À faire 1: Indiquez si chacune des affirmations (a), (b) et (c) concorde avec l'entretien sur les migrations, en répondant oui ou non et en citant les mots décisifs du texte. (a) Le chercheur est maître de conférences à l'université Paul-Valéry Montpellier III. (b) Selon lui, la crise financière est la seule cause des politiques migratoires restrictives. (c) Les travailleurs maghrébins sont très présents dans l'automobile et la sidérurgie.
À faire 2: Poursuivez l'entretien sur les migrations à partir de sa dernière phrase.

Extrait du texte:
--
Hocine Zeghbib, coordinateur des programmes du Grand-Maghreb et de l’Afrique Sahélienne
«La crise financière n’a pas été sans conséquence sur la capacité d’épargne des migrants»
El Watan, 21 mai 2012
Pour ce chercheur, maître de conférences à l’université Paul-Valéry Montpellier III et spécialiste de la question des migrations, le ralentissement des investissements productifs dans l’industrie des pays d’Europe du Sud (à l’exclusion relative de l’Italie) est grandement responsable de la perte d’emploi des travailleurs maghrébins, très présents dans le secteur de l’automobile et de la sidérurgie.
-Il est aujourd’hui établi que la crise économique dans laquelle s’enlise l’Europe depuis 2008 a eu de lourdes retombées sur les marchés de l’emploi pour les migrants. En tant que chercheur et spécialiste, pouvez-vous nous éclairer davantage ?
La crise financière, avec les incidences économiques qu’on lui connaît, a certainement accentué le caractère drastique des politiques migratoires de bon nombre d’Etats membres de l’Union européenne. Pour autant, on ne peut la considérer comme la seule cause de ces politiques restrictives, mais simplement comme un argument supplémentaire mis à leur service.
--
Données fournies:
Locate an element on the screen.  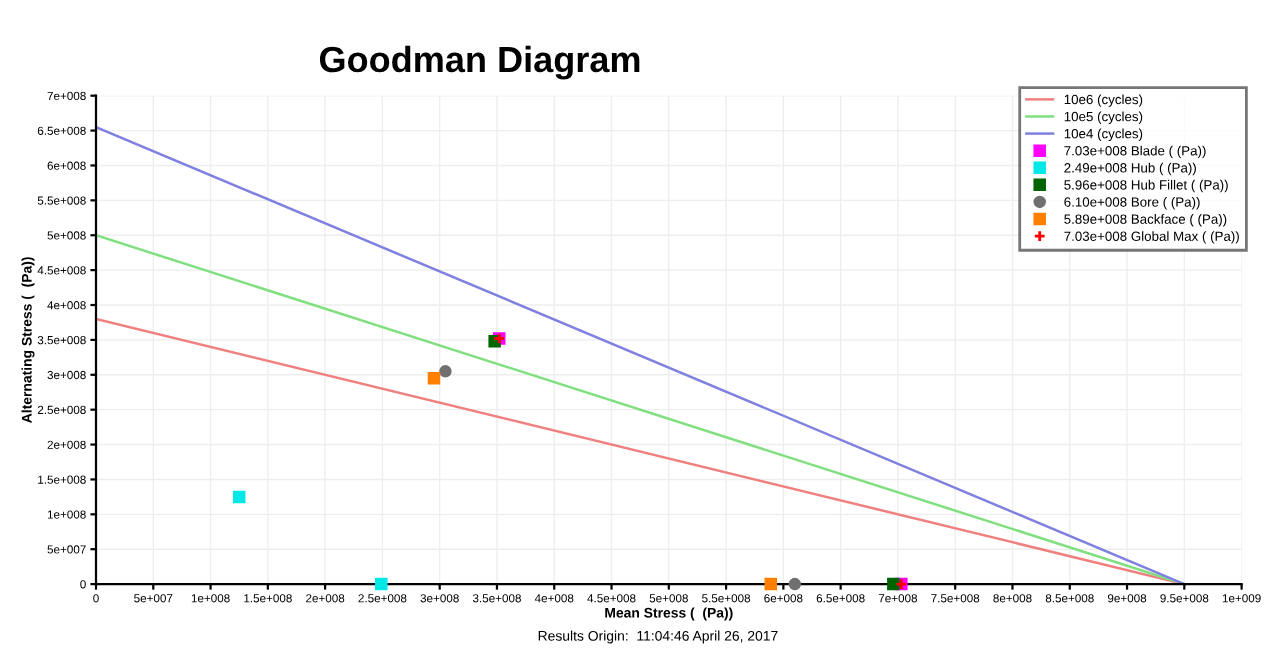
chart-title: Goodman Diagram is located at coordinates (480, 62).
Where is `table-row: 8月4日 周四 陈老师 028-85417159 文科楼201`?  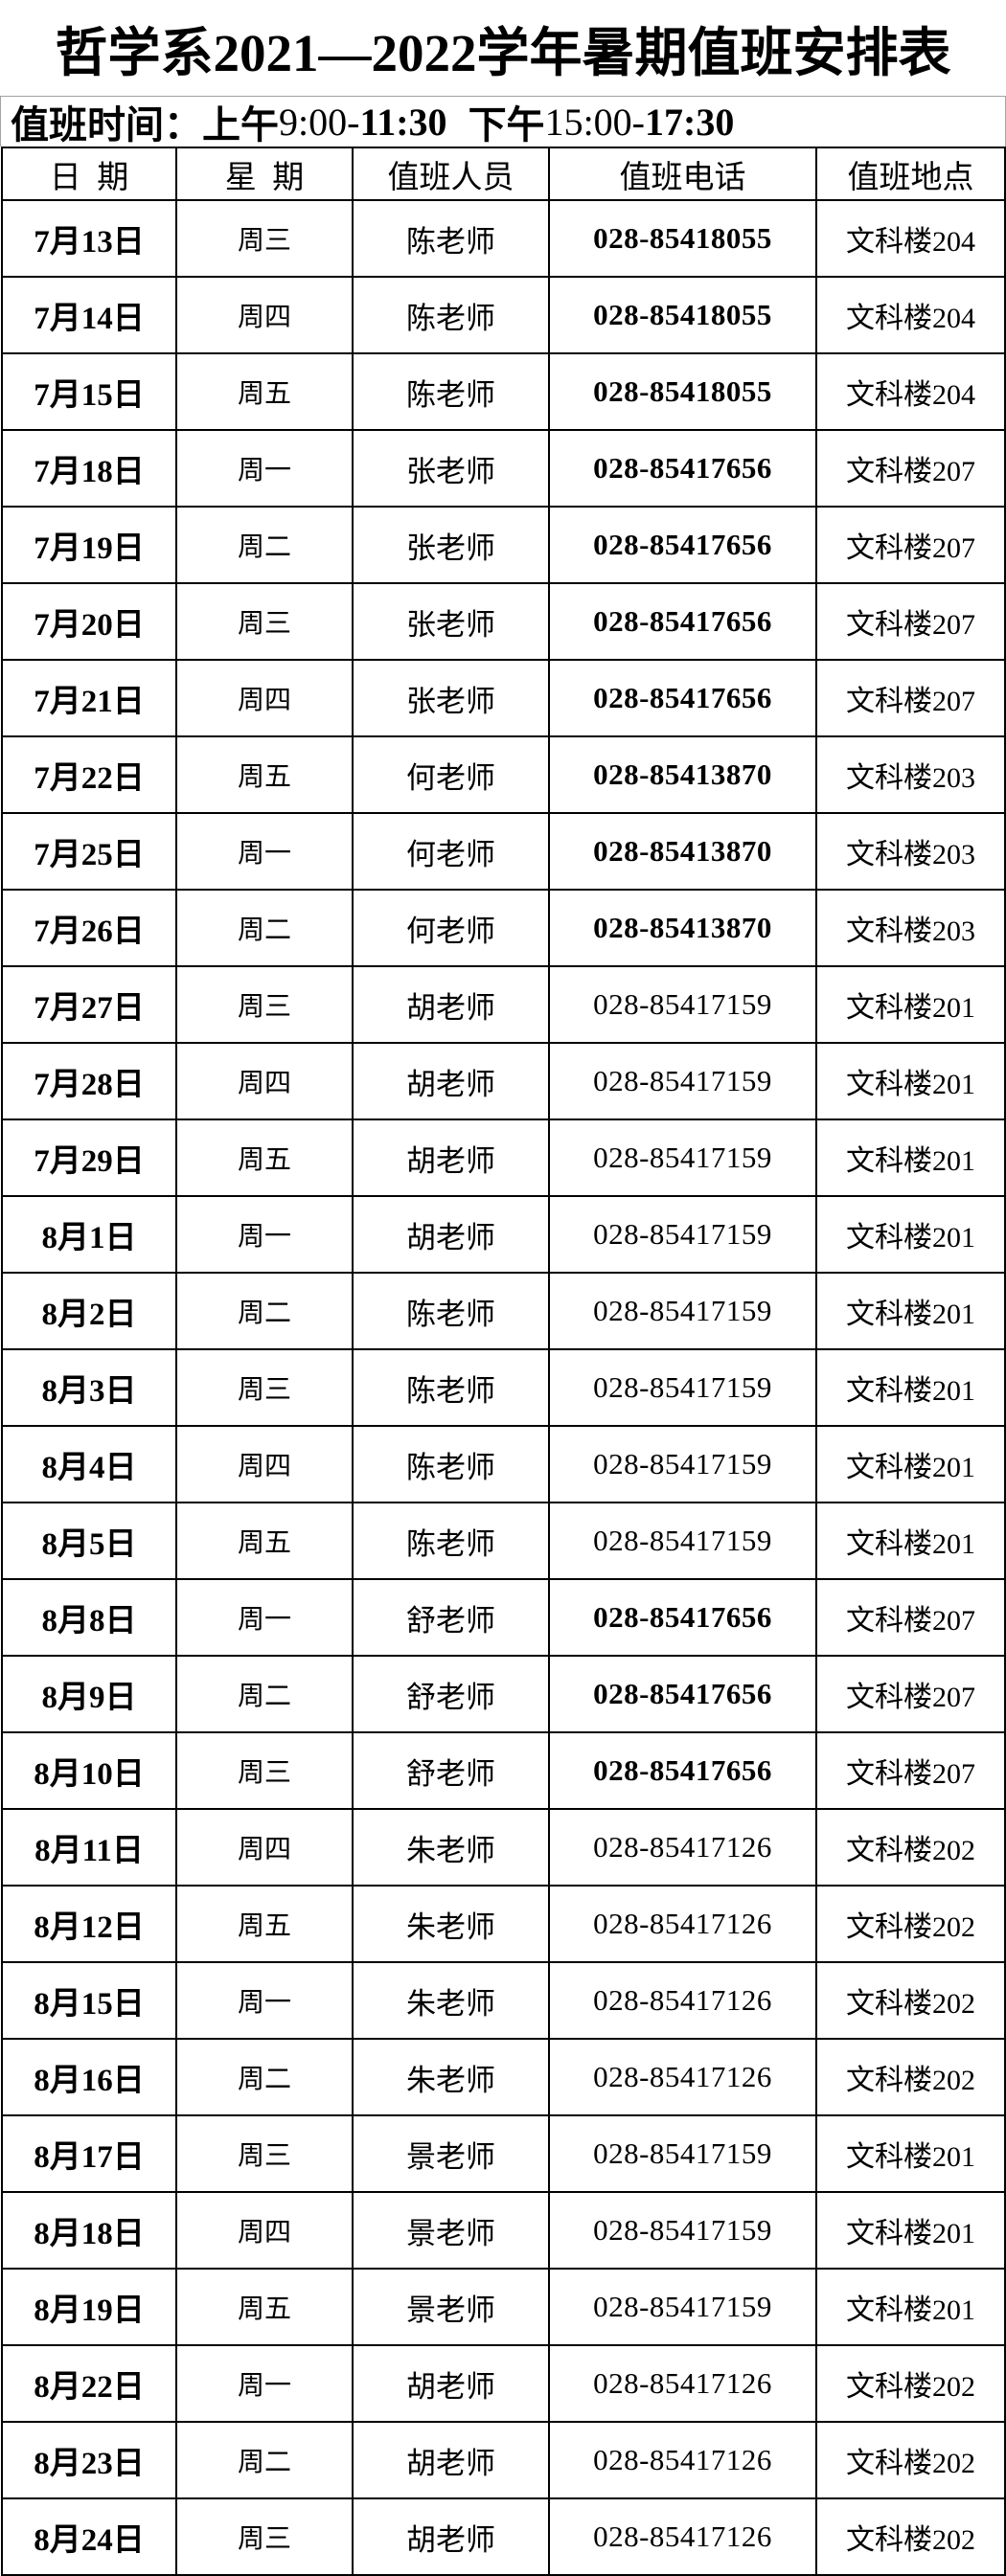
--
Résultat 1:
(a) Oui : « maître de conférences à l’université Paul-Valéry Montpellier III ».
(b) Non : « on ne peut la considérer comme la seule cause de ces politiques restrictives ».
(c) Oui : « très présents dans le secteur de l’automobile et de la sidérurgie ».

Résultat 2:
Pourquoi ? Parce que la migration de travail a, globalement, été arrêtée en Europe depuis le milieu des années 1970 et que, depuis lors, la migration ne restait possible que si elle était liée au regroupement familial, aux études ou à l’asile. Se mettaient donc progressivement en place des dispositifs législatifs et réglementaires qui n’auront de cesse de réduire à peau de chagrin les possibilités de migrer et de s’installer légalement en Europe.
L’aboutissement de cette logique a été ce que l’on a communément appelé la «forteresse Europe» appuyée sur l’accord de Schengen et sécrétant la tentation de «l’immigration zéro». La fin des années 1990 remettra en question cette conception en raison, notamment, de la prise de conscience par l’Europe de son déficit démographique. Dès lors, se mettent en place des politiques migratoires assises sur deux versants qu’actera, en 2008, le Pacte européen sur l’immigration et l’asile : d’une part, organiser l’immigration légale en tenant compte des priorités, des besoins et des capacités d’accueil et, d’autre part, lutter contre l’immigration irrégulière. Prioritairement, c’est le premier versant que la crise actuelle impacte le plus dans la mesure où, même dans le cas des accords dits de «gestion concertée des flux migratoires», le nombre de migrants accueillis légalement est revu à la baisse, voire tout simplement gelé.
-En définitive, la crise a-t-elle eu un impact d’ordre économique sur la situation des migrants ?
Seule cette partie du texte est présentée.